Here in the United States, the ADA criteria means that 35 percent of adults aged 20 and older — 50 percent of adults aged 65 or older — have pre-diabetes. That’s about 86 million people, according to the Centers for Disease Control and Prevention.
But, as Montori and Yudkin explain in depth in their commentary, a pre-diabetes diagnosis offers little value. To begin with, research has shown that half of people identified with “impaired glucose tolerance” and about two-thirds of people identified with “impaired fasting glucose” will not have diabetes 10 years later. And there’s been no evidence to date that borderline A1c levels are any better at predicting who will and who won’t go on to develop diabetes.
Furthermore, treating people with “pre-diabetes” with either lifestyle interventions or drugs has been found, at best, to delay the onset of type 2 diabetes by only a few years rather than prevent it.
“The ADA recommends treating pre-diabetes with metformin, but the majority of people would receive absolutely no benefit,” says Yudkin in the press statement. “There are significant financial, social and emotional costs involved with labeling and treating people in this way. And a range of newer and more expensive drugs are being explored as treatments for ‘pre-diabetes.’ The main beneficiaries of such recommendations would be the drug manufacturers, whose available market suddenly leaps to include significant swathes of the population. This is particularly true in emerging economies such as China and India, where regulating the healthcare market is a significant challenge.”

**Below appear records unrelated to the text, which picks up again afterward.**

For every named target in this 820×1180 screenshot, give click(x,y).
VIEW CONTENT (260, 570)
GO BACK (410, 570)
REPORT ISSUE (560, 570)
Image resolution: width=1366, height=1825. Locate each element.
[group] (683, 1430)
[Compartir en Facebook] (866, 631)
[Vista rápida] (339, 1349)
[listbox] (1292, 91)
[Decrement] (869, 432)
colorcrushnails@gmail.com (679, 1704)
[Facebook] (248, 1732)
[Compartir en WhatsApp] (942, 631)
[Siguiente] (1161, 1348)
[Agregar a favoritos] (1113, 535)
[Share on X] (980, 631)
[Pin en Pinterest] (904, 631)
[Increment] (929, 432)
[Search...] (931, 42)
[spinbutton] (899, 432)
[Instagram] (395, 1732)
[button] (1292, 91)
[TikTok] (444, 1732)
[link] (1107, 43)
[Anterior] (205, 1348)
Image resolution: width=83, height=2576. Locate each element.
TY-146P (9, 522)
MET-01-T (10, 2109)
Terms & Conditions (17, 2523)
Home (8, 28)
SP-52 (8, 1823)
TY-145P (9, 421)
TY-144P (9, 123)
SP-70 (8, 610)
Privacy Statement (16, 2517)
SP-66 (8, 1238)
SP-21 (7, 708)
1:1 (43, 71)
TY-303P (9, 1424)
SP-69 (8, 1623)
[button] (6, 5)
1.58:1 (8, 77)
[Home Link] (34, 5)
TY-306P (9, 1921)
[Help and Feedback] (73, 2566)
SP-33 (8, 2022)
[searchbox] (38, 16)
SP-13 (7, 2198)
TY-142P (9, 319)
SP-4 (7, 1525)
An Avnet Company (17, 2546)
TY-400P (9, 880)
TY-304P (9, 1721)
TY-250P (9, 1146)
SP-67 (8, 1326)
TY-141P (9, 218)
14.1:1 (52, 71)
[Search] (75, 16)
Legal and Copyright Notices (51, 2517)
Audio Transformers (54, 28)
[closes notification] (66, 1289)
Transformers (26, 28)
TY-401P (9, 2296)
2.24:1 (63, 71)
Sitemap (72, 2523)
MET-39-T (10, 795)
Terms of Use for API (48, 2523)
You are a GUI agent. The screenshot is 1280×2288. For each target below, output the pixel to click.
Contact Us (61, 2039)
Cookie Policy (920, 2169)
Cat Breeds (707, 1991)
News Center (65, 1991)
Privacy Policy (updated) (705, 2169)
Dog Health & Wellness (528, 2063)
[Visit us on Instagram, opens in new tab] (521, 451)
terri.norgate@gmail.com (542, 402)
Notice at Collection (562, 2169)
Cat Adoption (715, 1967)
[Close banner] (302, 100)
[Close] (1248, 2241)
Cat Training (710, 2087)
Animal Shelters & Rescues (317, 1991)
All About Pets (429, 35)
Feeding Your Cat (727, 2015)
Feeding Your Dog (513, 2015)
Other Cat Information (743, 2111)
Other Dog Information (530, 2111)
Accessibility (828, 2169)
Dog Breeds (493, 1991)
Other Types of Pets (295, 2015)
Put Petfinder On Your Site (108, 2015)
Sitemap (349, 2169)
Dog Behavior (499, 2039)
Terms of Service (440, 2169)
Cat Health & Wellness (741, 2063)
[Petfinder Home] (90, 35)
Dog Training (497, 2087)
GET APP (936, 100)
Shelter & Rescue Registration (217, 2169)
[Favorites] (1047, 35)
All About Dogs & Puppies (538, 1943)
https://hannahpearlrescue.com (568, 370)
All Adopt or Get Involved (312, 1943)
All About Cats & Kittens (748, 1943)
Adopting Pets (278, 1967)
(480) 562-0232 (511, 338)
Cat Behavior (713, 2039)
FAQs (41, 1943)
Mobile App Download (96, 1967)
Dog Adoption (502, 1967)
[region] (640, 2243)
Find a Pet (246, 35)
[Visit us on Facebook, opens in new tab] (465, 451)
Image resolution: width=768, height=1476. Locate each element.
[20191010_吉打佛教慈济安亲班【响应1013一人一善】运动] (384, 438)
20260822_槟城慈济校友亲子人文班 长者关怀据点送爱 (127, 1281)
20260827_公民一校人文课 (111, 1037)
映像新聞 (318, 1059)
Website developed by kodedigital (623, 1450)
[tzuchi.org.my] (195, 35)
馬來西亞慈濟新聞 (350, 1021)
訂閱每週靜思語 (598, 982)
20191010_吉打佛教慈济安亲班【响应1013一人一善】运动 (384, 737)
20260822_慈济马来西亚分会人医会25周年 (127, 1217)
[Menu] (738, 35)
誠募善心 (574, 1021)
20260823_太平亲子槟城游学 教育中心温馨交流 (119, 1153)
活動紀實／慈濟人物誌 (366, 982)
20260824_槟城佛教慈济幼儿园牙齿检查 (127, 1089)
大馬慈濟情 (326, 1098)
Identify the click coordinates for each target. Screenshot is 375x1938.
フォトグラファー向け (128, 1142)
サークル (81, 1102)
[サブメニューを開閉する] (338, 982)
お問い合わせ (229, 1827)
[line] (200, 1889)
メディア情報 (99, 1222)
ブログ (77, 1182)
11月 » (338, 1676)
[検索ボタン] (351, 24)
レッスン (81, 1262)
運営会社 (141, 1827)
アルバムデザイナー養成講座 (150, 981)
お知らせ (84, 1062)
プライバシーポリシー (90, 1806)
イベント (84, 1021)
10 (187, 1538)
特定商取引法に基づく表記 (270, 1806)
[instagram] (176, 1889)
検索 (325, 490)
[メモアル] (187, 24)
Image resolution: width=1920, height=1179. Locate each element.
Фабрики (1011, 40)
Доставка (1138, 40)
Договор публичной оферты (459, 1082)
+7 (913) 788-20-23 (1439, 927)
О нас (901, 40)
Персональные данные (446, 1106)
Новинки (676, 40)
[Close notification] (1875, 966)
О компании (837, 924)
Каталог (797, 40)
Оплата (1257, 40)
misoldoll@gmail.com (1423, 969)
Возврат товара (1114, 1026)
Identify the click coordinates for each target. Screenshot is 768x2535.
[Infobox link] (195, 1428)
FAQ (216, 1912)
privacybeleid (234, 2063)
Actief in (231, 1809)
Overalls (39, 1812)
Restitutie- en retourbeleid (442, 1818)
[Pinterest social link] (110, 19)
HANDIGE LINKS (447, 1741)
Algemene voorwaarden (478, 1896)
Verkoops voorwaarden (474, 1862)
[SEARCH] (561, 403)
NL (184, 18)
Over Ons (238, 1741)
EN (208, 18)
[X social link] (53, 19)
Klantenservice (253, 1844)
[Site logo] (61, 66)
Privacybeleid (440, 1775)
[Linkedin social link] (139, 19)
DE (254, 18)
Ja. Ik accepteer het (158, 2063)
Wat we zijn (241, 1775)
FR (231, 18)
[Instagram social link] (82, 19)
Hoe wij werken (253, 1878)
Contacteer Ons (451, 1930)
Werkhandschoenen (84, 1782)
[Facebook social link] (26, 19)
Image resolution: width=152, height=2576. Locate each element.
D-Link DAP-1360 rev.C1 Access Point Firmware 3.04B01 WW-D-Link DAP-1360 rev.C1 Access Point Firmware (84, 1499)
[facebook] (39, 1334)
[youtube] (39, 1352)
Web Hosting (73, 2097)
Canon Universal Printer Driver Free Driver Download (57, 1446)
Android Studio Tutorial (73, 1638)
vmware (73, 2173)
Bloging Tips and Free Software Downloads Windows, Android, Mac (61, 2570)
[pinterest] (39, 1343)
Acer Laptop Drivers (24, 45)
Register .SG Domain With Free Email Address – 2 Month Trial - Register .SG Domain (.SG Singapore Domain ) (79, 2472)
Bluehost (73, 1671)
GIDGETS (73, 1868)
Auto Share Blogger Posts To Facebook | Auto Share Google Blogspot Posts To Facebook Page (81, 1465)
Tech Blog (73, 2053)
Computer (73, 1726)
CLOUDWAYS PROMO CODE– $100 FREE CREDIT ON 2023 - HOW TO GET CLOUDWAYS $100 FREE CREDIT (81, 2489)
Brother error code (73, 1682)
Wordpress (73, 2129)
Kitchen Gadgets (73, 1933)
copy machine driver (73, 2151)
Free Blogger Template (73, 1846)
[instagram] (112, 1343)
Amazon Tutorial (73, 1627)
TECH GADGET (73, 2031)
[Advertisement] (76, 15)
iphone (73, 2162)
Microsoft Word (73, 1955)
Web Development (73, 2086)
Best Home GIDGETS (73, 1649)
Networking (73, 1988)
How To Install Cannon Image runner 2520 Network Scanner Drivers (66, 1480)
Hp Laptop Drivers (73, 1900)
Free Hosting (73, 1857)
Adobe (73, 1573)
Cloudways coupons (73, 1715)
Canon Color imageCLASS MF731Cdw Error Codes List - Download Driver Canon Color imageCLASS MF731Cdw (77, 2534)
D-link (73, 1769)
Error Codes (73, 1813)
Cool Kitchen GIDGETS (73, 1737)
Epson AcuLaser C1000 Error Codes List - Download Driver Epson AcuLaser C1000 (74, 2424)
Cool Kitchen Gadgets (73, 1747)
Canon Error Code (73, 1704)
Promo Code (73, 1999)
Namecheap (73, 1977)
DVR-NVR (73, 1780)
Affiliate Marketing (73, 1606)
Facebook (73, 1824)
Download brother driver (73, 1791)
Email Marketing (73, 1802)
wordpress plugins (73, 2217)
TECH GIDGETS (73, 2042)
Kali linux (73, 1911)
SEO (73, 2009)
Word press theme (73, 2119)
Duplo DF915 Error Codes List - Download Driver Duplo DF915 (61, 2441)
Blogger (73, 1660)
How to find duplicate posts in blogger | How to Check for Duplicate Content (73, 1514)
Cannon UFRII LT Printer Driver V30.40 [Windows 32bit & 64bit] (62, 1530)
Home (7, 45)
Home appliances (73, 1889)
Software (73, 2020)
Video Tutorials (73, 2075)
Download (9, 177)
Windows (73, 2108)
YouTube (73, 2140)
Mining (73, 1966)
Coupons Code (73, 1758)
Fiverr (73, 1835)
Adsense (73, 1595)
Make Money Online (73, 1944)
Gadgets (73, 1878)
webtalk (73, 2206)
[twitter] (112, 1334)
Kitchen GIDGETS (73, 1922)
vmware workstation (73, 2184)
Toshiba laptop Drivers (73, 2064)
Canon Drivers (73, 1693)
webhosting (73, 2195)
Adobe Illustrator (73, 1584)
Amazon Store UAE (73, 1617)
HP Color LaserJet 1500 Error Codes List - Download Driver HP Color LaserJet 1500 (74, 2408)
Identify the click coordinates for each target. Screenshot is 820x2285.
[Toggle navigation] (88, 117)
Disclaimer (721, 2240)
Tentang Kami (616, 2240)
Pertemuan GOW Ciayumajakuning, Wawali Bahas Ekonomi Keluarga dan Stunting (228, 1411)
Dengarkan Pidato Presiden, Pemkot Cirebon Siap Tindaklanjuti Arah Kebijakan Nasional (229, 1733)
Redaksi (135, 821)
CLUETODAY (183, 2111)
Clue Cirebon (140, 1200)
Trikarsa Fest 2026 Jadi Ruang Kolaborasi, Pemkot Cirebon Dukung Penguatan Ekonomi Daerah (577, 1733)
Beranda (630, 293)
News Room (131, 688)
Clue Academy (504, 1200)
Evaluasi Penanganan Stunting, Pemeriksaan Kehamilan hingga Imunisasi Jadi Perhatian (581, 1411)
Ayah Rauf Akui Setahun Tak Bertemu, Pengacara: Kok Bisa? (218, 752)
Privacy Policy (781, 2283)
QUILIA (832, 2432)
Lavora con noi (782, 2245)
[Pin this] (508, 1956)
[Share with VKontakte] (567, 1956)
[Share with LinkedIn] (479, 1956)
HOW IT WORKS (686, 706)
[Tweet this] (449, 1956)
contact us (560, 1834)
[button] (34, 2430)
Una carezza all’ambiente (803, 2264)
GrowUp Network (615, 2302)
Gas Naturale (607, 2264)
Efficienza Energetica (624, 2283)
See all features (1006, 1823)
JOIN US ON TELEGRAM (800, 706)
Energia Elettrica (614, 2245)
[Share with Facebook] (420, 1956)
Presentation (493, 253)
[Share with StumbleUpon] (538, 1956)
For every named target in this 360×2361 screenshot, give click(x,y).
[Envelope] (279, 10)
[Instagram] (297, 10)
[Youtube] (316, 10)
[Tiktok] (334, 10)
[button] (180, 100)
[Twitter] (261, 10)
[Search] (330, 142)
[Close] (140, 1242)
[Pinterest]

“Healthy diet and physical activity remain the best ways to prevent and to tackle diabetes,” adds Montori in the press statement. “Unlike drugs, they are associated with incredibly positive effects in other aspects of life. We need to keep making efforts to increase the overall health of the population, by measures involving public policy rather than by labeling large sub-sections of the population as having an illness. This is not a problem to be solved at the bedside or in the doctor’s surgery, but rather by communities committed to the health of their citizens.”
You can read the commentary on the BMJ website. The commentary is part of an ongoing BMJ series on how the expanding definitions of disease and the increasing use of new diagnostic technologies are leading to overdiagnosis.